All “intubators” (whether medical or paramedical) have a responsibility to not harm their patients.  Whilst proceduralists like performing procedures, there is a patient at the end of every procedure.  It is highly unlikely that the endotracheal tube reacts with the mucosa of the trachea in such a way that outcomes are worse – there must be other reasons.  In my mind, all of which readily come to mind can be overcome quite readily.

Bottom line

  • Intubation must not impair effective and continuous (or minimally interrupted) chest compressions
  • Attempts at intubation must be brief, consider delaying until after ROSC
  • Do not hyperventilate – use a ventilator if available (if unavailable lobby the bureaucracy)
  • Optimise first pass success – optimise positioning, use external laryngeal manipulation, use suction and use a bougie
  • Waveform capnography should be used routinely (if unavailable lobby the bureaucracy)
  • If any difficulty – move on (don’t let your ego get the better of you – display clinical leadership by implementing plan B which facilitates oxygenation / ventilation

2 thoughts on “Is plastic in the trachea during cardiac arrest harmful?

  1. Marty Nichols

    Hello Jason,

    What a great post. I concur with everything you have said. Clinical decision making skills and judgement appear to be the key to the future of paramedic ETI.
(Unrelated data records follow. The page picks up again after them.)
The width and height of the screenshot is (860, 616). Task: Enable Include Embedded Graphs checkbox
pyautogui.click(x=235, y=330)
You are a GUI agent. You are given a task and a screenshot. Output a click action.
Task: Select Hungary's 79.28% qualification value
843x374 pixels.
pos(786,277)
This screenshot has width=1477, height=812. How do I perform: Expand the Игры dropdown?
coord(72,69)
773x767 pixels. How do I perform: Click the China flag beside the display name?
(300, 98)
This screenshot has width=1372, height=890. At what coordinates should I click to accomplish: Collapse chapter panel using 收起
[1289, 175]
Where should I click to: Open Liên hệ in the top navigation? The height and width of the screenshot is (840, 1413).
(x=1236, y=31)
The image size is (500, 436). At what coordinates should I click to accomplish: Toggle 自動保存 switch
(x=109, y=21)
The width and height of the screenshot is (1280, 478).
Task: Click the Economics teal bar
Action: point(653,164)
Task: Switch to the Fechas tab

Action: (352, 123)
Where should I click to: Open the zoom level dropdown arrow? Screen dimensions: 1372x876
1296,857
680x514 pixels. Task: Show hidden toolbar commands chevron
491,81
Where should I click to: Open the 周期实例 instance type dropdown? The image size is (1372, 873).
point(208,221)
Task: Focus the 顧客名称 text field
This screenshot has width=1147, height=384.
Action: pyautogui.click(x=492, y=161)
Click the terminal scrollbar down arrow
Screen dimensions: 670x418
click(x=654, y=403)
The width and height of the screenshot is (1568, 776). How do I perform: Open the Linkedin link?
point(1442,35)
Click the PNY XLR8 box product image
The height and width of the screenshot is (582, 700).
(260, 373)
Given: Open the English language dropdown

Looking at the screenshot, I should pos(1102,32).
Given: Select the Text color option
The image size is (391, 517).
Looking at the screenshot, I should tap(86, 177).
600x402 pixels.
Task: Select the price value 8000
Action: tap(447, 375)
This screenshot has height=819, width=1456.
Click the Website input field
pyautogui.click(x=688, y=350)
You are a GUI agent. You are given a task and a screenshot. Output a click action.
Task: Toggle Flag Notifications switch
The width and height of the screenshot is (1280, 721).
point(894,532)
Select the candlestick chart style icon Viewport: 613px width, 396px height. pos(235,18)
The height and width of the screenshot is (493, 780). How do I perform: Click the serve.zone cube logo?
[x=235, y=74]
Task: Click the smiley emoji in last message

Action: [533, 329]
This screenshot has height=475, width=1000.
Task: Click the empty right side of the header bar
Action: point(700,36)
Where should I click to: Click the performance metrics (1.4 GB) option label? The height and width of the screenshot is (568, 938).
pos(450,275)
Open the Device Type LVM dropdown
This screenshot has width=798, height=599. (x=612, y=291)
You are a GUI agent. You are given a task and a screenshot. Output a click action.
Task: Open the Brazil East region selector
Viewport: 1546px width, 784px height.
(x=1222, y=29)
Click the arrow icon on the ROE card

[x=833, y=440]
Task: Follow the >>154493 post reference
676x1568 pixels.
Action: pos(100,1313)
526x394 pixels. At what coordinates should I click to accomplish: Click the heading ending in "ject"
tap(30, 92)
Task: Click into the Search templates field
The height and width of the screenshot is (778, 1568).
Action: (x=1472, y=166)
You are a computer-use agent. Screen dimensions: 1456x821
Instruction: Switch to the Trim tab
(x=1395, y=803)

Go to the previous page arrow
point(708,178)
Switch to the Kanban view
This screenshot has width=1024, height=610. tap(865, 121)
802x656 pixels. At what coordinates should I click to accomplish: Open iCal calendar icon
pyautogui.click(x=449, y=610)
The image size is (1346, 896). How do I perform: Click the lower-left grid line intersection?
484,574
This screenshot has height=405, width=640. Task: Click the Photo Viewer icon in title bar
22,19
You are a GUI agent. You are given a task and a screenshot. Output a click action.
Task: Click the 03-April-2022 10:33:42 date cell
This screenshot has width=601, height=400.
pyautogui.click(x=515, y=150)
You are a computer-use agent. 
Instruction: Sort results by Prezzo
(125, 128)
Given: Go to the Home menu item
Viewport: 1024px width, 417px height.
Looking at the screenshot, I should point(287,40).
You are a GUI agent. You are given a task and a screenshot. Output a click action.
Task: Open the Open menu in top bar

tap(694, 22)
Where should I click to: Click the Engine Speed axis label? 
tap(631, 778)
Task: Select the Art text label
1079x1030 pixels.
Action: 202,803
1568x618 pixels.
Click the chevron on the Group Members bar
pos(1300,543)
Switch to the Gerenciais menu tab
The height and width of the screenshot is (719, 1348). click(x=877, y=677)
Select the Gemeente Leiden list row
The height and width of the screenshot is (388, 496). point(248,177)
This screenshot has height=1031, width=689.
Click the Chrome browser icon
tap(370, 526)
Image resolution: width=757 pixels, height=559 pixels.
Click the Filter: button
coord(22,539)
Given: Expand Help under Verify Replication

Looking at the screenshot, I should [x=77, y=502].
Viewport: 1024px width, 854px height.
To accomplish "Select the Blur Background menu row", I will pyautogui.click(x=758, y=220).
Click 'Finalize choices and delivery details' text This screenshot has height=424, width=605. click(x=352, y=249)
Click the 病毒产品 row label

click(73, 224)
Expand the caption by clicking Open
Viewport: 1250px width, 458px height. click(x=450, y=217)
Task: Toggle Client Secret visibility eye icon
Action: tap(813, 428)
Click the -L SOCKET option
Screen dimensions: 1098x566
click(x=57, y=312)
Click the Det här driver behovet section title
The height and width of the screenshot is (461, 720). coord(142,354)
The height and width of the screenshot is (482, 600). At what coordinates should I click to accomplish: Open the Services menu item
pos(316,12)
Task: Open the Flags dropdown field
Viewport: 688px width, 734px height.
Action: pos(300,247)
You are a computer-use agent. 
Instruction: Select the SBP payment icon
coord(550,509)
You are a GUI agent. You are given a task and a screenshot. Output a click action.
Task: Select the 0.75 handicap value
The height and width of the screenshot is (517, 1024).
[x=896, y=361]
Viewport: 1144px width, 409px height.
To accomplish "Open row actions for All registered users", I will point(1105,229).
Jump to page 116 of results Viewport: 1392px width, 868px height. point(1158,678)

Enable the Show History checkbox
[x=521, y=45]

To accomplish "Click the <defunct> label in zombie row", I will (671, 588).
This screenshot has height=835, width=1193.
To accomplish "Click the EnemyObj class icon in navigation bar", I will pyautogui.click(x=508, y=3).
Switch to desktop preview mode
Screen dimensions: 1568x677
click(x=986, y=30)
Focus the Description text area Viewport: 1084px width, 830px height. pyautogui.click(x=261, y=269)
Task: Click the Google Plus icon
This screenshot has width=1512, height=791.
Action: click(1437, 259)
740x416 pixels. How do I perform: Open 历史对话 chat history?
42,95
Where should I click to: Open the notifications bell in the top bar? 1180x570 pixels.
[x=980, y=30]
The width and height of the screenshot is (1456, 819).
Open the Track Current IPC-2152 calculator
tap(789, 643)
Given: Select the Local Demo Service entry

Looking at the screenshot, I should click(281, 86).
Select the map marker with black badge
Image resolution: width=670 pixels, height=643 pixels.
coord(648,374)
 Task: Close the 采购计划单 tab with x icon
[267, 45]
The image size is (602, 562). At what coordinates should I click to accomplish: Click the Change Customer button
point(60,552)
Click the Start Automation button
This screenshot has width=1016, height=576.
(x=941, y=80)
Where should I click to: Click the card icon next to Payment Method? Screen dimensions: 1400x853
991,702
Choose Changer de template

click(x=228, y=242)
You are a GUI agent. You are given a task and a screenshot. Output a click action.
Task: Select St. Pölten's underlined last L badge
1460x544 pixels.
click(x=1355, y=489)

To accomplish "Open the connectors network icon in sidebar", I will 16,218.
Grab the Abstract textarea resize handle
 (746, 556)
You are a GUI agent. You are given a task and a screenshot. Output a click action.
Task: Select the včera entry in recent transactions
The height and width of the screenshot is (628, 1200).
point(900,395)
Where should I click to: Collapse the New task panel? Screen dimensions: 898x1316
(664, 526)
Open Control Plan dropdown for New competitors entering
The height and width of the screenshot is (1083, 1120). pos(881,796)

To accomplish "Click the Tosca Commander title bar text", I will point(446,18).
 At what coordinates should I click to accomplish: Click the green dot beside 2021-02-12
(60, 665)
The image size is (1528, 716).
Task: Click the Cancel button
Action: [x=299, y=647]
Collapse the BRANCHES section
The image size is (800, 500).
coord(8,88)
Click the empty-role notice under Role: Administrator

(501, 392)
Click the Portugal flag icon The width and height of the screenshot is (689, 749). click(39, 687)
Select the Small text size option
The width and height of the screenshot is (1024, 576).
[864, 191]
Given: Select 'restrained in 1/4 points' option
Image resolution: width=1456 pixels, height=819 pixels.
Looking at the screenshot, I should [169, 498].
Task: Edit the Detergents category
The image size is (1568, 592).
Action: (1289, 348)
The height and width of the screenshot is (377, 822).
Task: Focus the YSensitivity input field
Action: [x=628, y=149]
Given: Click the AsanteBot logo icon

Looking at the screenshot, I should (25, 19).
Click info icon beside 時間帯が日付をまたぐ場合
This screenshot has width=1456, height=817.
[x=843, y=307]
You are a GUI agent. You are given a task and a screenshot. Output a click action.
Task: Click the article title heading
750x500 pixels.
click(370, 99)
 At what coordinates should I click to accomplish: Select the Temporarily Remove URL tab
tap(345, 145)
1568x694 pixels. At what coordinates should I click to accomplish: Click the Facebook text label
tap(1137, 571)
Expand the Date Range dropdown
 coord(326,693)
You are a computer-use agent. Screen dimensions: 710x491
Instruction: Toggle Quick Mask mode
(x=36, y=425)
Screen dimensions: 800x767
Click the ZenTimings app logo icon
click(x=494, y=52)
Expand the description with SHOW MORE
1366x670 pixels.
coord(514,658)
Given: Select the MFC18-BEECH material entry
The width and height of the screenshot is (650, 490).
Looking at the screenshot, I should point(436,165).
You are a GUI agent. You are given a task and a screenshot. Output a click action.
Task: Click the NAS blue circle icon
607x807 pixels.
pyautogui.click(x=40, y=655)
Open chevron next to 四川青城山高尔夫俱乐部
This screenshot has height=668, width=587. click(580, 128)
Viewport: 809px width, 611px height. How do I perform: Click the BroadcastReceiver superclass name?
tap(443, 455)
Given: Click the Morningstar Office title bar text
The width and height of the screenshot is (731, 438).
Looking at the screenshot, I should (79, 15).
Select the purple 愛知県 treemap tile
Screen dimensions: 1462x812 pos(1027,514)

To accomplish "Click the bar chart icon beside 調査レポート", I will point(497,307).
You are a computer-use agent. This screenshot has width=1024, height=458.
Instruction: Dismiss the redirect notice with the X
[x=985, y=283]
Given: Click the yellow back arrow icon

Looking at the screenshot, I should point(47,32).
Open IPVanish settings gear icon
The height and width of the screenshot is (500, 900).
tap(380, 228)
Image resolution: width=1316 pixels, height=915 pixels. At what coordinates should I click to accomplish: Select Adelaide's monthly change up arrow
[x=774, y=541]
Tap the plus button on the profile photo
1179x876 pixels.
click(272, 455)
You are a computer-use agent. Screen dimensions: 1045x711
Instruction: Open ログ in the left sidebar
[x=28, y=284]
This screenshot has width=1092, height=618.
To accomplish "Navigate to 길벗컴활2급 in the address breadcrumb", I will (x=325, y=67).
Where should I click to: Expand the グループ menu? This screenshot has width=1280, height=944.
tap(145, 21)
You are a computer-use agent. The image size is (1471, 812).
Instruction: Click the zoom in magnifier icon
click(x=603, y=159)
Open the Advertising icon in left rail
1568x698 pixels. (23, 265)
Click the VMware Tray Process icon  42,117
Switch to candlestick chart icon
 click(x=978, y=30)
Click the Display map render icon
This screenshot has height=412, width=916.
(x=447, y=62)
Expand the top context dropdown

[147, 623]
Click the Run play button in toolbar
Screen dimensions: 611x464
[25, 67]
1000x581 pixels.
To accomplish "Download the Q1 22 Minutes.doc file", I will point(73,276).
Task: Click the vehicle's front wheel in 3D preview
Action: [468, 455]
    I particularly enjoyed your statement ‘it is highly unlikely that the endotracheal tube reacts with the mucosa of the trachea in such a way that outcomes are worse – there must be other reasons’.

    For better or worse it will be the clinical decision making skills and abilities of ICP’s that determine whether or not pre-hospital cardiac arrest ETI receives its ‘final nail in the coffin’ or not. A technician is able to intubate, but a clinician knows when it will be beneficial.


  2. Francsois

    Hi Dr Bendall

    Great article, I agree with everything you said. I too suspect that it is not intubation, but hyperventilation, interruption to chest compressions and CPR, and delays to defibrillation that are the likely culprits. To be sure, a controlled trial comparing ETI to basic intervention is needed. I do not believe it would be ethical to test ETI in a trial AS ETI HAS BEEN PRACTICED UP TO NOW, that is with likely CPR interruptions, hyperventilation etc., since it is quit obvious that interrupting CPR and hyperventilation is likely to be very harmful. How should we test ETI in a trial then? By testing whether intubating a patient after the return of spontaneous circulation (ROSC) increases survival, compared to not intubating at all. However, there is a problem with only tubing persons in a trial that experience ROSC. Enrolments for such a trial would be very low, as perhaps 25% of persons in cardiac arrest experience ROSC. This is bad news, as it makes such a trial less-than-likely, since a trial where everyone in cardiac arrest (not just ROSC) is already a mammoth undertaking. It has been suggested that to show a 1% difference in survival, we would need to enrol 10000 patients! How long would it take to enrol such a number if we only limit intubation to persons with ROSC? As I said earlier, I believe intubating persons with ROSC, and not interrupting compressions is the way to go. Other alternatives are delaying intubation as they have been doing in some staes in the USA, or trying to intubate with compression going on, which is quite difficult.